Uit te voeren opdracht – Leg aan de hand van de brontekst uit waarom het zelfgemaakte kristalradiootje voor de oudste broer niet zo spannend was, maar voor de (groot)ouders wel heel goed.

Brontekst –
════════════════════
Luisterde u naar radio Oranje?
‘Wij hadden een radio, maar die moest je inleveren van de Duitsers. Mijn vader heeft ‘m verstopt in zijn werkplaats. Mijn oudste broer, toen 12 jaar, was best technisch en die heeft zelf een kristalradiootje gemaakt, met antennedraden vastgemaakt aan de waterleiding. Hij kon alleen de Duitse radio en Radio Oranje ontvangen, dat was voor mijn broer niet zo spannend, maar voor mijn (groot)ouders heel goed om in ’t geheim naar te luisteren. We kregen in die tijd ook wel de verzetskrant het Parool. Als die was gelezen door de volwassenen, verstopte mijn broer hem in zijn sportsok en bracht hem met het pontje over de Amstel naar mensen op de Weesperzijde. Mijn moeder vond dat doodeng. Het leuke is dat allebei mijn broers ook écht technisch zijn; na de oorlog zijn ze ingenieur bij Philips geworden. Dat technische talent heb ik niet, ik was met veel plezier dertig jaar kleuterjuf.’

Hadden jullie genoeg te eten in de Hongerwinter?
════════════════════
Lijst om beschreven items te lokaliseren
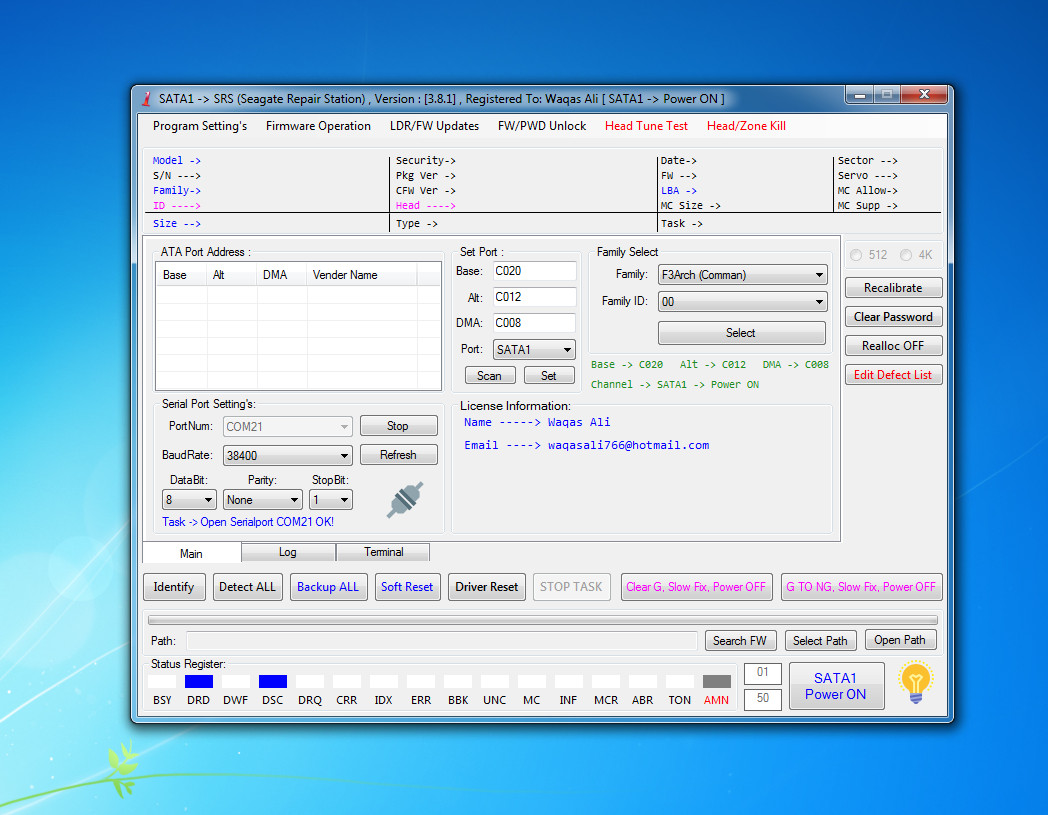Click the blue DRD status indicator
Image resolution: width=1048 pixels, height=815 pixels.
tap(199, 681)
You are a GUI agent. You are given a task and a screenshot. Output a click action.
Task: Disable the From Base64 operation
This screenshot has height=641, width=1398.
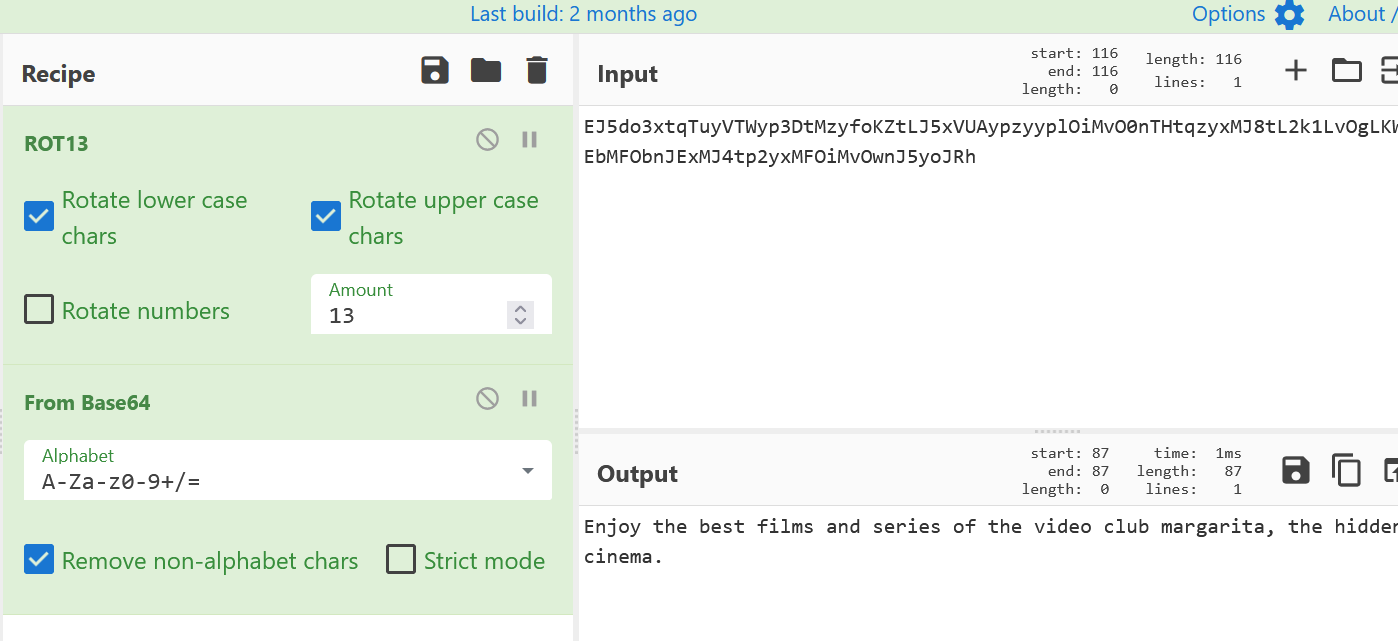487,399
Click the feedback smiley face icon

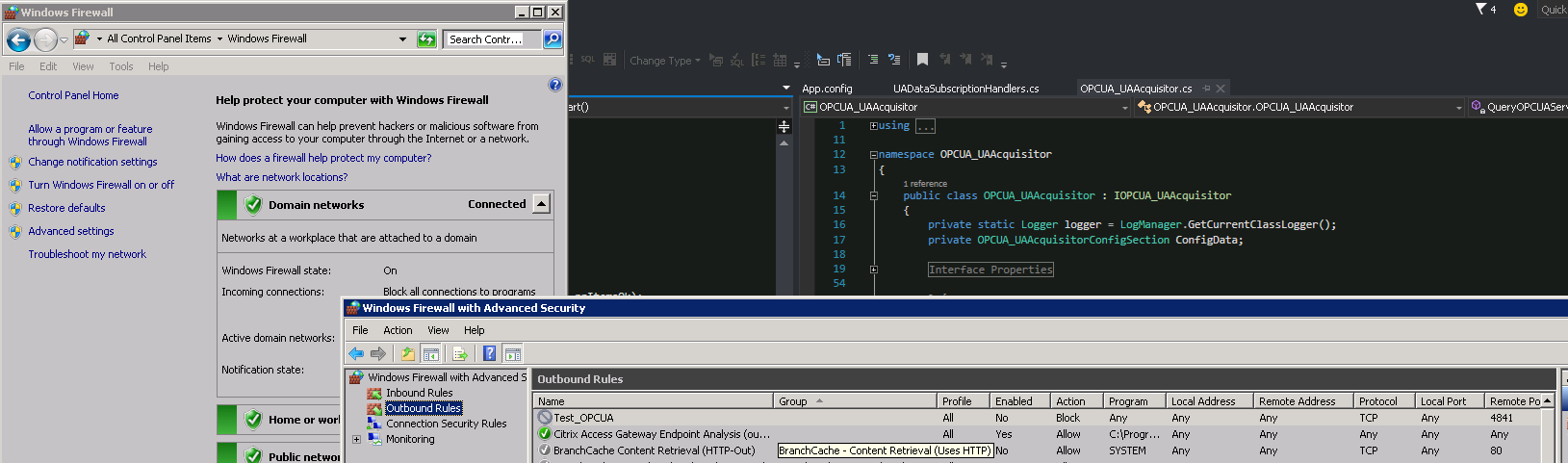[1521, 10]
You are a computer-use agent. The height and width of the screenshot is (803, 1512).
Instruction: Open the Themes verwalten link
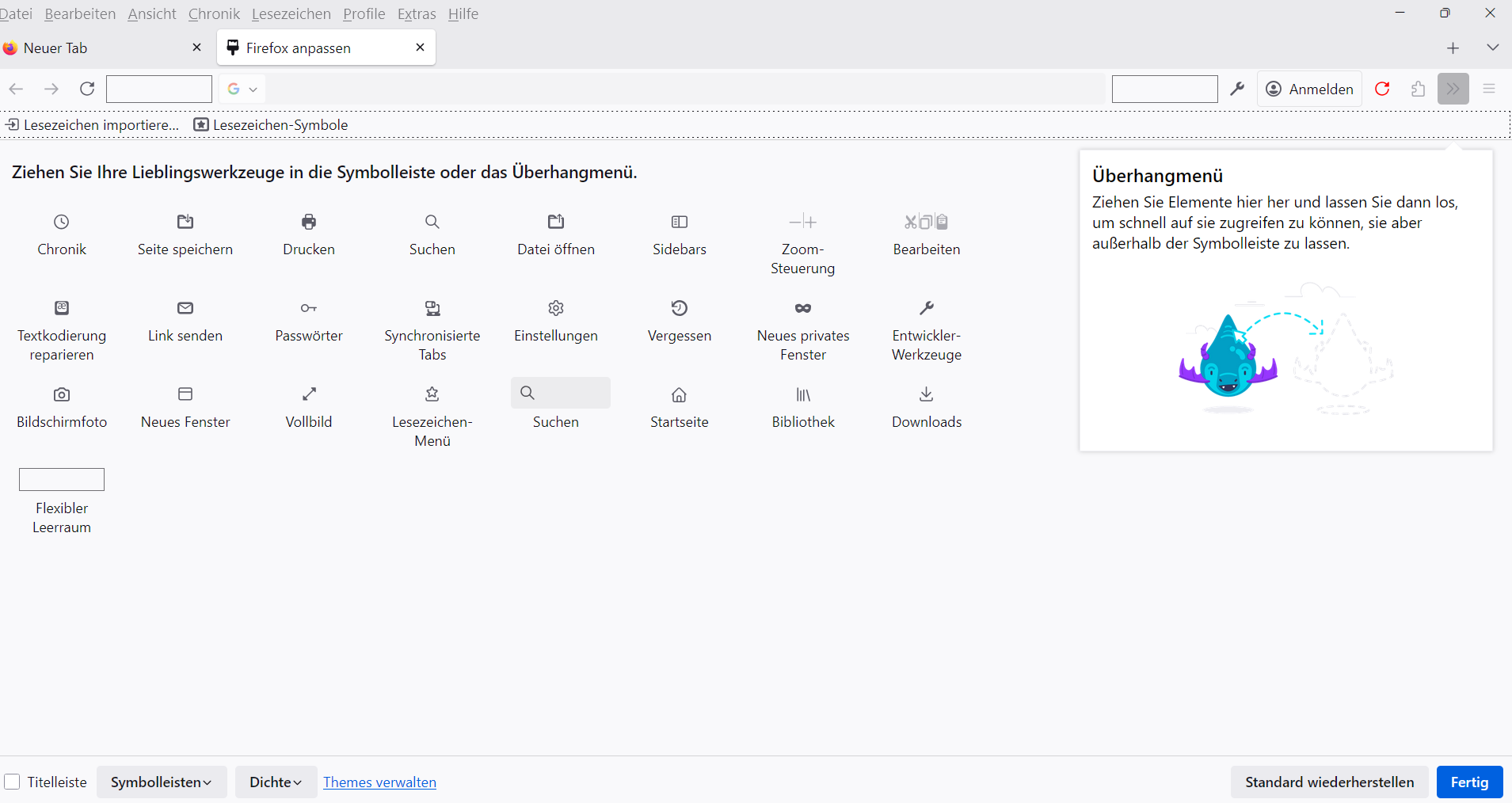pyautogui.click(x=379, y=782)
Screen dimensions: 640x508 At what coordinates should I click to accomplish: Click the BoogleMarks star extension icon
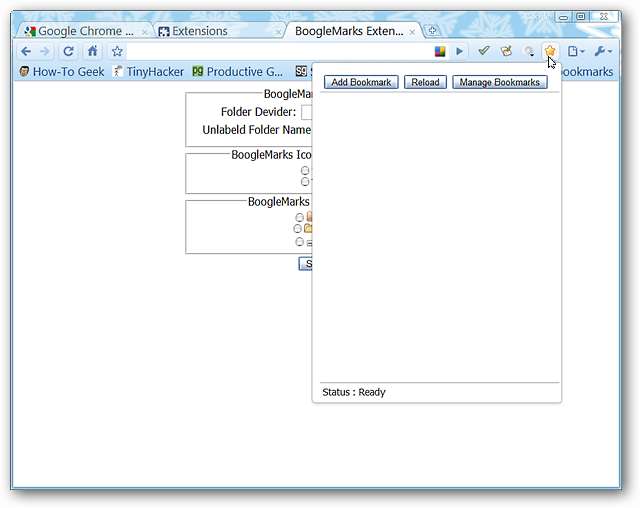(x=549, y=51)
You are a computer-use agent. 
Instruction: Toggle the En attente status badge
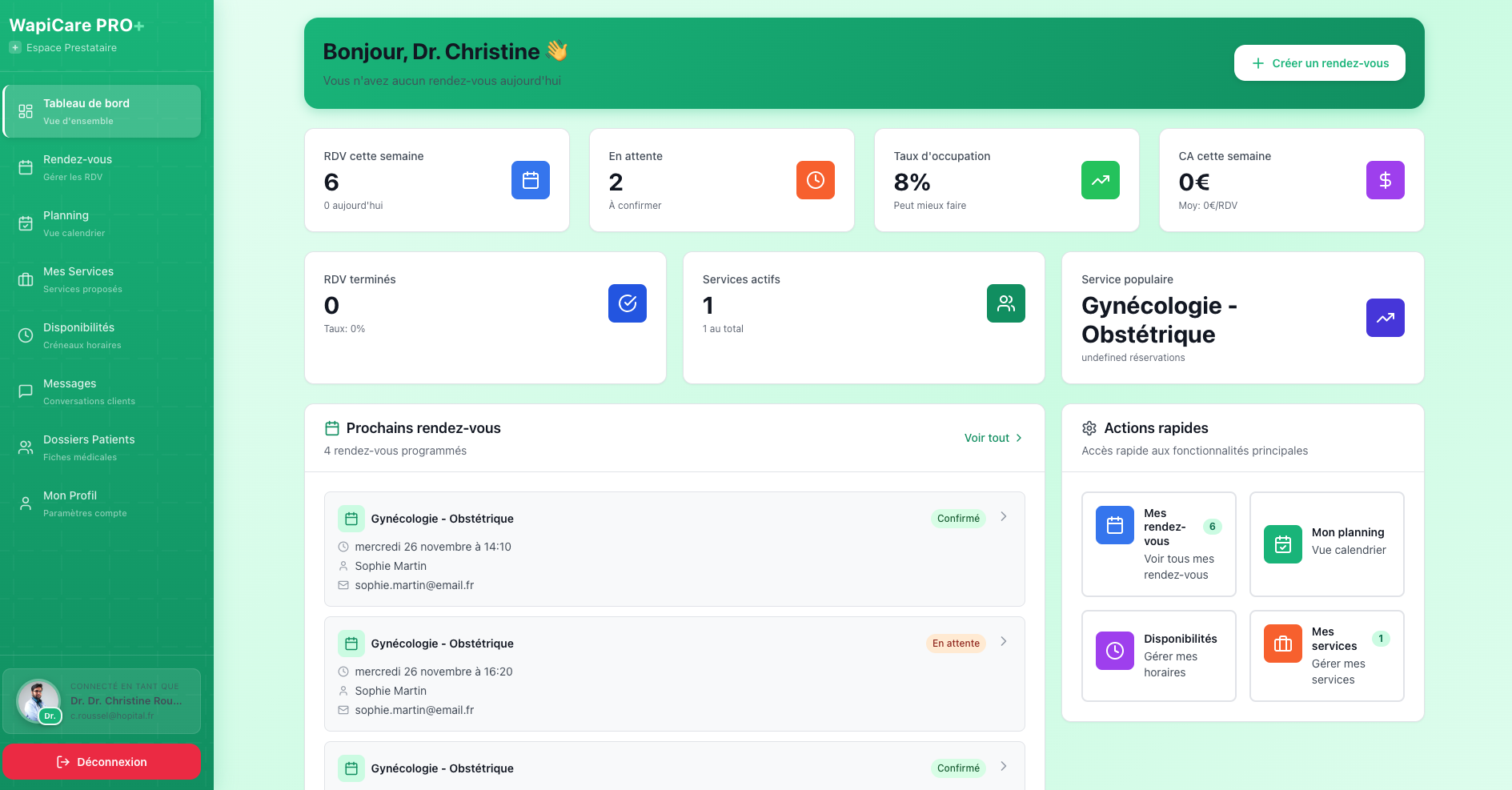(955, 643)
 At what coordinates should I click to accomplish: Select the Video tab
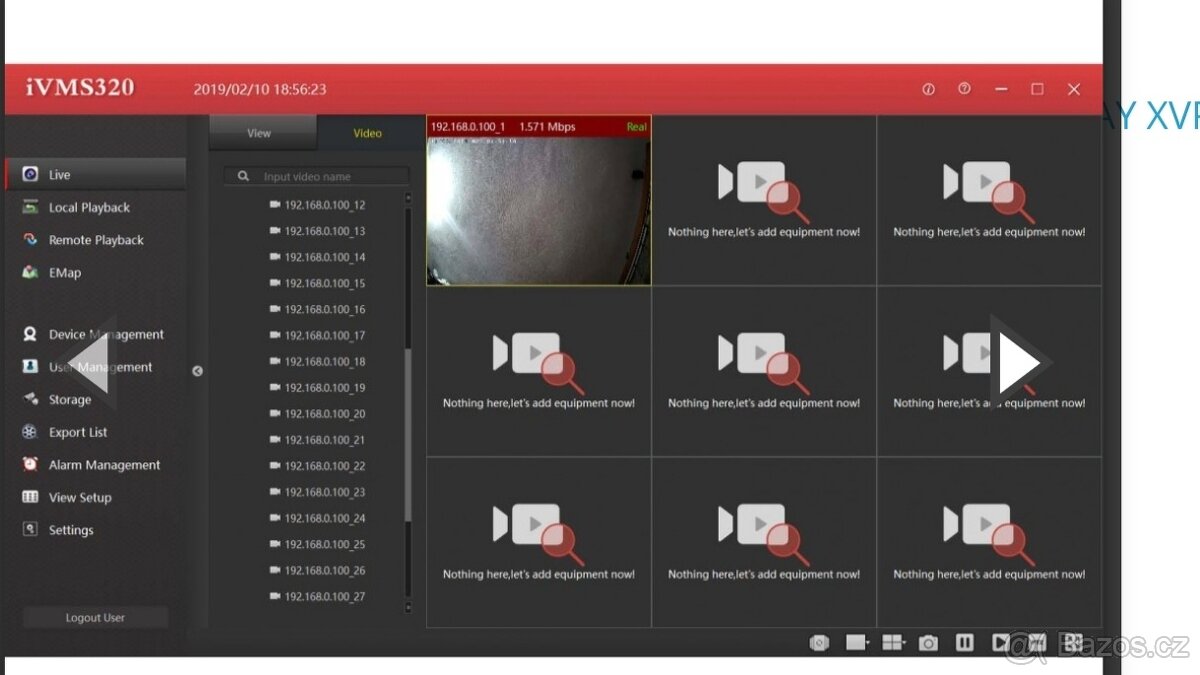pyautogui.click(x=367, y=133)
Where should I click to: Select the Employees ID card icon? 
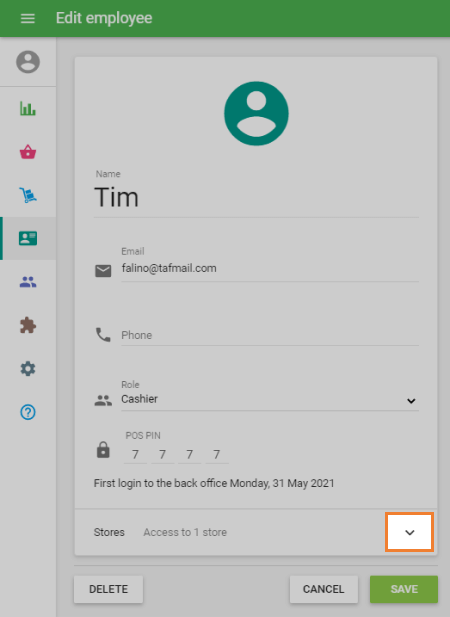point(28,238)
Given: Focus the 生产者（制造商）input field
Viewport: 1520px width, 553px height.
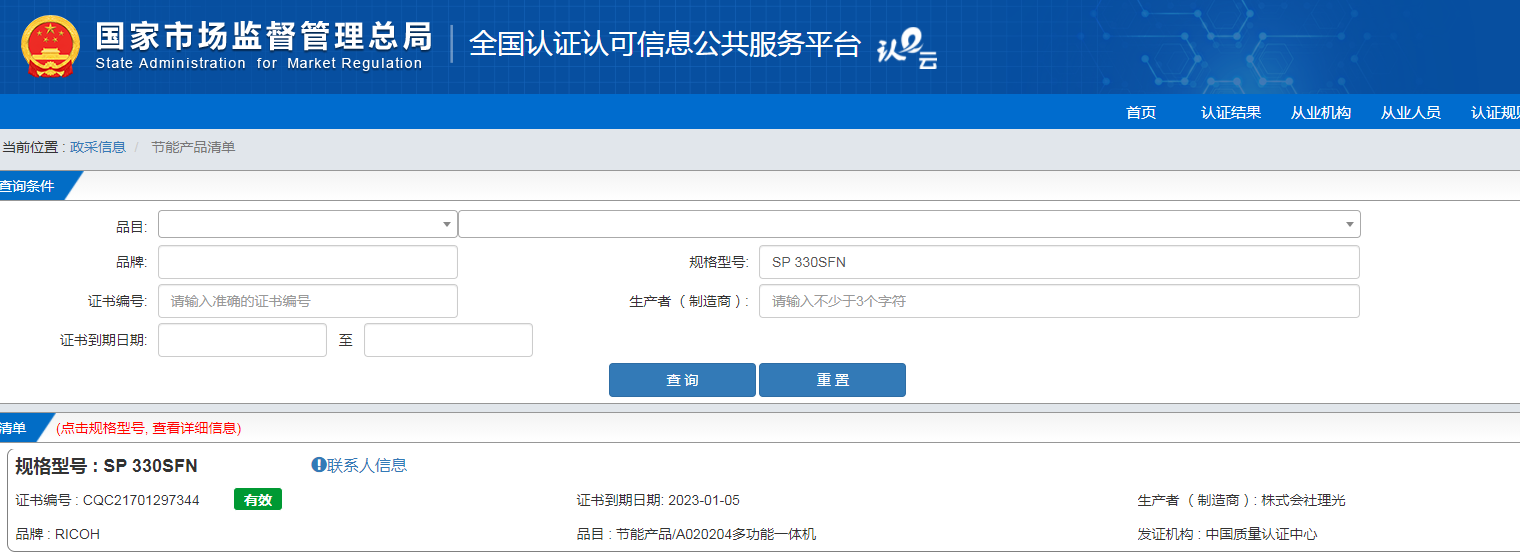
════════════════════
Juiste uitvoer – Het radiootje kon alleen de Duitse radio en Radio Oranje ontvangen, en dat vond de broer niet zo spannend. Voor de (groot)ouders was het juist heel goed, omdat ze er in het geheim naar konden luisteren.